Aber es gibt doch augenscheinlich Unterschiede?

Was auf Schnelligkeit zielt und neu hinzugelernt werden muss, fällt mit zunehmendem Alter oftmals weniger leicht als in jüngeren Jahren. Also etwas „stur“ auswendig lernen, wie zum Beispiel Vokabeln, das geht in jüngeren Jahren einfacher und schneller. Natürlich kann man auch mit 80 Jahren beispielsweise noch Chinesisch lernen. Nur vielleicht nicht in dem Tempo wie mit 20 Jahren. Erfahrungen mit Einschränkung oder Abbau betreffen im Alter oft auch Seh- und Höreinbußen. Von einem „geistigen Abbau“ würde ich im Zusammenhang mit dem Alter jedoch nicht pauschal sprechen. Vielmehr kommt es darauf an, wie der Einzelne sein Leben lang gelernt hat. Deshalb lässt sich nicht pauschal sagen, ob beziehungsweise wie die Lernfähigkeit im Alter sinkt.

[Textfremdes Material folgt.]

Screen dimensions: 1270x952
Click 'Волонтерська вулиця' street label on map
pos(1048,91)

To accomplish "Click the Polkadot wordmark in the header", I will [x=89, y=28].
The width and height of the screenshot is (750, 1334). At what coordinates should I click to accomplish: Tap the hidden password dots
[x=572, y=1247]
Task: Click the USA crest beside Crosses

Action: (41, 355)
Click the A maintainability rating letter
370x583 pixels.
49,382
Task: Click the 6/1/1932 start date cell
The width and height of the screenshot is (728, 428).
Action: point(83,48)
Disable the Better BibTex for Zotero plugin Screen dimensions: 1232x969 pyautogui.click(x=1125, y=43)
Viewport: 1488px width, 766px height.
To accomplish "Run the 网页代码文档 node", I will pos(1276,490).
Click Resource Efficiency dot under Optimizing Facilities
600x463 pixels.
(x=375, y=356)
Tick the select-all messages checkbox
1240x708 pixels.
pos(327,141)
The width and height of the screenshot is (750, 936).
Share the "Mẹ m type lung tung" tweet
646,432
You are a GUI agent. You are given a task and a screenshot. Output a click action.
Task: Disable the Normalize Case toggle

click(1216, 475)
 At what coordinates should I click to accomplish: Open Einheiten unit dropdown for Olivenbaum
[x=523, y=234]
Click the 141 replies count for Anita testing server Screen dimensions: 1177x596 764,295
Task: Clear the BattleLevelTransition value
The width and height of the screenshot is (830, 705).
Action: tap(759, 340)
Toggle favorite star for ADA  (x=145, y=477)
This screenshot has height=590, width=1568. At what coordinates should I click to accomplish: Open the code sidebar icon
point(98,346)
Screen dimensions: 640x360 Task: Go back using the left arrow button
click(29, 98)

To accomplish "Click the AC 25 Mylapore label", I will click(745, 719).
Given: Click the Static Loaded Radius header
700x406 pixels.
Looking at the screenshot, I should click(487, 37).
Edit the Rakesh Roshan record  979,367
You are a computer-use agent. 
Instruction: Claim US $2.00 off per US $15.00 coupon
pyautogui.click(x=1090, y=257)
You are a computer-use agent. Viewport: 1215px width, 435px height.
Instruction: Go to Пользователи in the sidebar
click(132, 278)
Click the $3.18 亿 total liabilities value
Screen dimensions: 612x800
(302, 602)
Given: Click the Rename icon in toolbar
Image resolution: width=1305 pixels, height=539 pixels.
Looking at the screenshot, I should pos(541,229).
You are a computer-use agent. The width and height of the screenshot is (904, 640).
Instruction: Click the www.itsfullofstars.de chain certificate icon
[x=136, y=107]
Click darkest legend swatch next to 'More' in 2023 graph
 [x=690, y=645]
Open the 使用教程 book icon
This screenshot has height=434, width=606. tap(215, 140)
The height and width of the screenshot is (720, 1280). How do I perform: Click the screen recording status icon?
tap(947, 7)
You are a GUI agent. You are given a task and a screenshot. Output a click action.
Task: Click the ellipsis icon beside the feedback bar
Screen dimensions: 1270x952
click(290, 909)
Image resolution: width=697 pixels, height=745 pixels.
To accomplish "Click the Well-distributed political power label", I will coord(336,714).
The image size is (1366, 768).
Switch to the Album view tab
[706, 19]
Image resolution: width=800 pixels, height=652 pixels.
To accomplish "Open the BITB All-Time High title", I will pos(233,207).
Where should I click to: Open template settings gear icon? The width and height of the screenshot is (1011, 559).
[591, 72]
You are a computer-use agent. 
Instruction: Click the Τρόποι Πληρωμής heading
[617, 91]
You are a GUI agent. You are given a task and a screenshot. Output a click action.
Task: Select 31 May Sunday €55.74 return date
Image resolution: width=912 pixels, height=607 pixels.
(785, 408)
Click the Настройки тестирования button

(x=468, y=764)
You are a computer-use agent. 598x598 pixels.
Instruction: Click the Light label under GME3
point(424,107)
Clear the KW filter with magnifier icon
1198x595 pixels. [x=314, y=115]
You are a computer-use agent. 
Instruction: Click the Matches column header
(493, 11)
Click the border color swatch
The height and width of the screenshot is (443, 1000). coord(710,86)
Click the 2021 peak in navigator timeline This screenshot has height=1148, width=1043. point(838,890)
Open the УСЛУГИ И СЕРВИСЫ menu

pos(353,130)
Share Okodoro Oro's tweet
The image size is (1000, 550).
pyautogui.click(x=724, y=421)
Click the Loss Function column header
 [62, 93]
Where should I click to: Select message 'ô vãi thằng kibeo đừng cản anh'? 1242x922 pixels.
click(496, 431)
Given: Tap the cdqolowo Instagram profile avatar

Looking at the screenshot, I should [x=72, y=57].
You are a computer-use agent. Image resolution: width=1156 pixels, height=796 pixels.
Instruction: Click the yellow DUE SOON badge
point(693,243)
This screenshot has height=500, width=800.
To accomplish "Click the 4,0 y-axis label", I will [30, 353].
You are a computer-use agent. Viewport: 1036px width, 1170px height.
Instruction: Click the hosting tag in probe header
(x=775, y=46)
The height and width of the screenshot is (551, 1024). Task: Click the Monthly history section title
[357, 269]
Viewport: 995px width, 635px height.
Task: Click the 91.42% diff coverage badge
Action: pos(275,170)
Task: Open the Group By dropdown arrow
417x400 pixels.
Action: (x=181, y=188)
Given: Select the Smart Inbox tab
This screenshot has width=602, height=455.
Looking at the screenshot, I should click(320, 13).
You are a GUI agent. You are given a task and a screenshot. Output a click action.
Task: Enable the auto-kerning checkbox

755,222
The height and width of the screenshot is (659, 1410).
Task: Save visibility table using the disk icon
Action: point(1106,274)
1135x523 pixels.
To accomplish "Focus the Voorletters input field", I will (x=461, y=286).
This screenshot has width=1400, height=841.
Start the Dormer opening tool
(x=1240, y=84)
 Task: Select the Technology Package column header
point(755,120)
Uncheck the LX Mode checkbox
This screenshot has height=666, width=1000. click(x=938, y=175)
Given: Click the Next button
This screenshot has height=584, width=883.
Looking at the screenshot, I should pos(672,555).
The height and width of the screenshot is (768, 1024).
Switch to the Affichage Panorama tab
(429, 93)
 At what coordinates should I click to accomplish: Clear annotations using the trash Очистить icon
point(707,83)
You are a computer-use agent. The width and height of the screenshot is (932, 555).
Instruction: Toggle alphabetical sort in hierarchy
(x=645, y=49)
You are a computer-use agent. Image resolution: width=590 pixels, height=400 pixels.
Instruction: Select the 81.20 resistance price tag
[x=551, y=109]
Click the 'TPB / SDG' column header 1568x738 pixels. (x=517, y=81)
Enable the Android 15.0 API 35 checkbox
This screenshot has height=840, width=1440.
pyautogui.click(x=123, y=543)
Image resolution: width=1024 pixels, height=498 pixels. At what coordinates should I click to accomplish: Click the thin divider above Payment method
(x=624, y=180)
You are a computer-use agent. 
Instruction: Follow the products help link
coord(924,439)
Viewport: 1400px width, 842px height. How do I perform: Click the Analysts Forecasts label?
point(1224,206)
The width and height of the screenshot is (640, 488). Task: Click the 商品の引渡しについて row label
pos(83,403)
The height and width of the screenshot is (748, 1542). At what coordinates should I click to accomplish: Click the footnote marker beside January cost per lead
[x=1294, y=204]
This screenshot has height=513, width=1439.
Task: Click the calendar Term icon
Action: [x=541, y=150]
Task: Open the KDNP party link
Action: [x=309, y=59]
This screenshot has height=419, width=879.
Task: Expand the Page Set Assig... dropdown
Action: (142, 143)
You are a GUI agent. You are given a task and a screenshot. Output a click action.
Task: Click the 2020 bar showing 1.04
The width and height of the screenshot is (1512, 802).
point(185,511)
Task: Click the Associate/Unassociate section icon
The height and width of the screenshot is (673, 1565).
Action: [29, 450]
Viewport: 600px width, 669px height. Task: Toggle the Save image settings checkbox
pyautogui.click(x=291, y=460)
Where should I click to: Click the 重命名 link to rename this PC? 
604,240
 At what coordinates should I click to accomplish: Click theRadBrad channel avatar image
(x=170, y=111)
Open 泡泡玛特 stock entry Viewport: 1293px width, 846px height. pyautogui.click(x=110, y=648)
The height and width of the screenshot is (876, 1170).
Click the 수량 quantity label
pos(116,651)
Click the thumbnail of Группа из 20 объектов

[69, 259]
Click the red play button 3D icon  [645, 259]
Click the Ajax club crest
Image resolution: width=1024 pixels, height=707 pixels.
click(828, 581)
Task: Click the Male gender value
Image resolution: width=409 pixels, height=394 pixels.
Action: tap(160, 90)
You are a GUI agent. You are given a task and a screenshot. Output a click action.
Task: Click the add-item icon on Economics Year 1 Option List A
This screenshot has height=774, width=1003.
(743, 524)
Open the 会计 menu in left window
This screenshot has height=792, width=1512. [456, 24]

Woran macht sich die Lernfähigkeit des Einzelnen im Alter denn konkret fest? Was kommt gegebenenfalls besonders zum Tragen?

Die Lerngewohnheiten, die jeder in seinem Leben entwickelt, spielen eine wichtige Rolle: Ob man gewohnt ist zu lernen und sich immer wieder mit neuem Wissen auseinandersetzt oder ob man sich dem verschließt, weil man unangenehme oder schlechte Erlebnisse mit Lernen verbindet. Maßgebend ist auch das Leistungsniveau des Einzelnen. Auf hohem Niveau kann jemand mit 60, 70 oder 80 Jahren teilweise geistig mehr leisten als vielleicht ein anderer mit 30 Jahren. Unter Umständen fällt es dann nicht auf, wenn etwas im Alter langsamer geht. Hervorstechend ist in dieser Lebensphase immer wieder eine große Heterogenität: Wir haben es mit einer sehr großen Spanne in der Lebensgestaltung wie in den Leistungsbereichen zu tun, die mit zunehmendem Alter weiter wächst.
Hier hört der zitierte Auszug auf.